Petit Canard No110
2022 Décembre

LE MOT DU PRÉSIDENT
Qui aurait pu imaginer que le contexte géopolitique devienne une menace imminente pour l'intégrité de nos montagnes? Un projet pharaonique, imaginant couvrir de panneaux solaires le Breithorn, culminant à 2'600 m au-dessus de Grengiols, pourrait passer outre tous les garde-fous par une loi urgente. La peur de manquer d'électricité nous aurait rendus inconscients? Il s'agit pourtant d'une montagne abritant une biodiversité alpine unique, aussi bien du point de vue de la botanique que pour l'entomofaune, l'avifaune et les mammifères: Gypaète barbu, Aigle royal, Lagopède alpin, Perdrix bartavelle, Crave à bec rouge y vivent toute l'année et d'autres migrateurs rares dont le Pluvier guignard y font escale. La colonie de Marmottes y est très importante et constitue une ressource indispensable à l'Aigle royal notamment.
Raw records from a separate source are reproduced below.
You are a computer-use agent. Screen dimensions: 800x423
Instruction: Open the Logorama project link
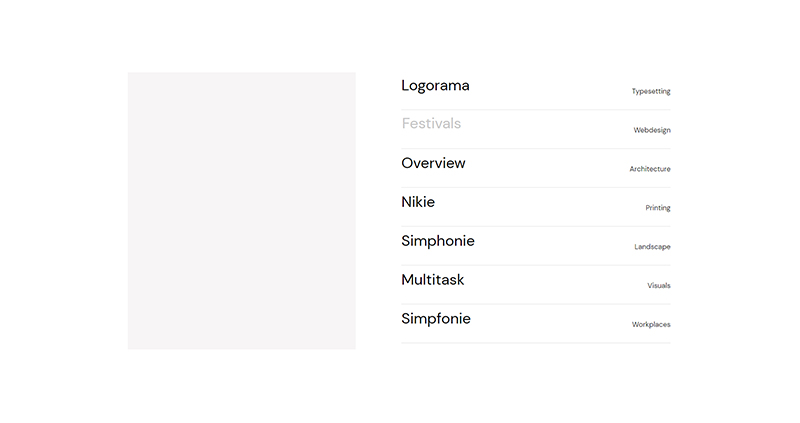(435, 86)
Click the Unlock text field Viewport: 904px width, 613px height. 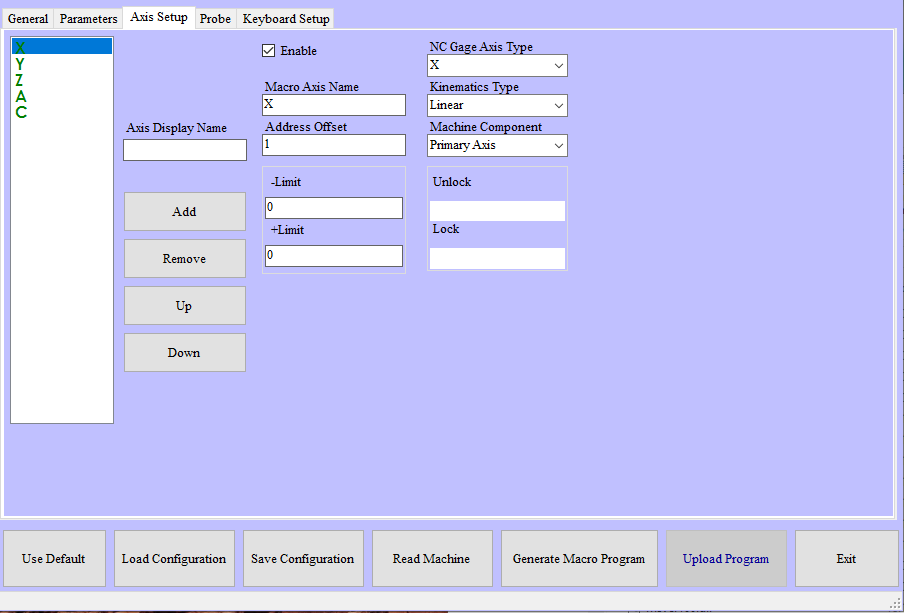pyautogui.click(x=497, y=211)
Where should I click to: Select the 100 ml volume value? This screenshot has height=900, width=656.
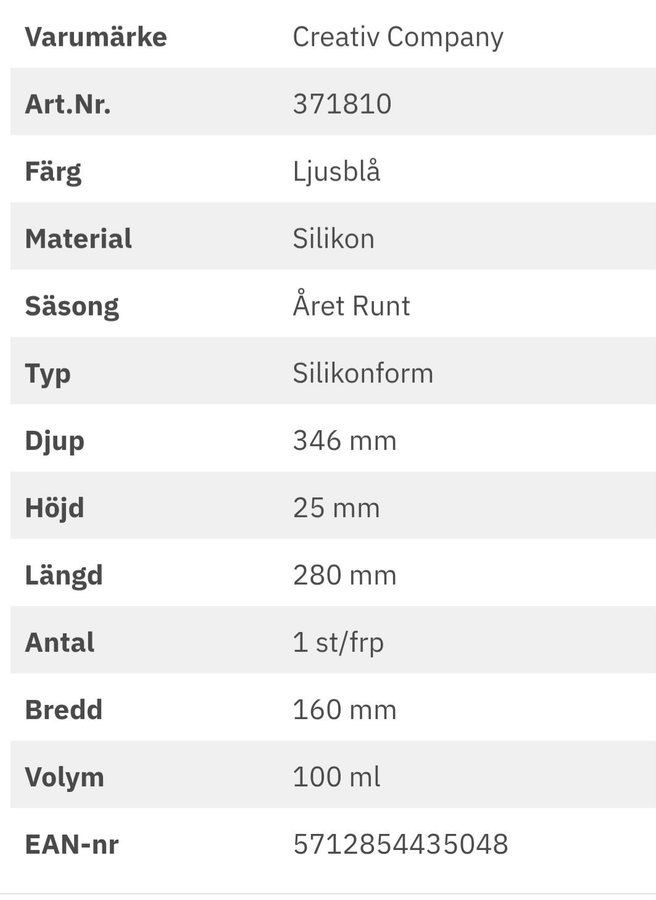336,778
Drôle de paradoxe: sous couvert de transition énergétique afin de ralentir le réchauffement climatique, qui nuit aux espèces alpines notamment, l'idée est de détruire leur habitat! N'oublions pas que les premières causes de disparition des espèces végétales et animales sont la destruction des habitats, particulièrement par l'agriculture et la sylviculture intensives et l'urbanisation croissante, ainsi que les persécutions directes. Au regard de ces menaces qui impactent toujours plus gravement les oiseaux, le réchauffement climatique est une préoccupation secondaire. Ce réchauffement climatique profite en tout cas à plusieurs espèces méditerranéennes en limite nord de leur aire de reproduction, comme la Cisticole des joncs et le Circaète Jean-le-Blanc, deux espèces aux extrêmes opposées du point de vue de leur taille qui se sont implantées dans la basse plaine du Rhône du Chablais VD/VS. En 2022, trois couples de Cisticole y ont niché entre juin et septembre, et le premier jeune Circaète vaudois est resté à proximité du nid jusqu'au 2 octobre.
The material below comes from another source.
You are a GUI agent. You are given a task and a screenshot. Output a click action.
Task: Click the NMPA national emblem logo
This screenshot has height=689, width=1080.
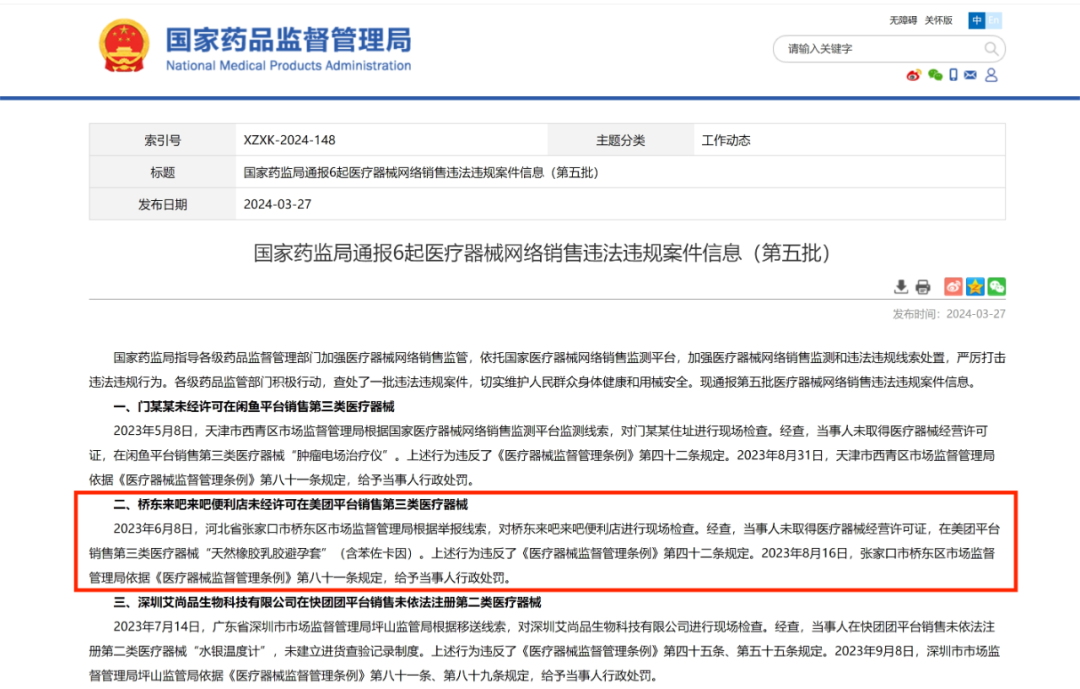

Un autre Circaète recueilli affaibli en juin 2020 à Apples et soigné à la Vaux-Lierre par Damien Juat, et muni d'une balise par Adrian Aebischer, en collaboration avec la Station ornithologique suisse, a fourni d'intéressantes informations quant à ses déplacements: il a passé les deux hivers suivants (2020-21 et 2021-22) dans le même site du delta intérieur du Niger au Mali et les deux étés suivants dans le Loir et Cher en France (voir cartes ci-après). Il s'agit d'une première à tout point de vue: premier Circaète bagué en Suisse et muni d'une balise, premiers trajets connus sur une telle durée pour l'espèce. Cet oiseau a par exemple parcouru 750 km du 28 au 30 août 2022, entre l'Andalousie et l'Atlas marocain!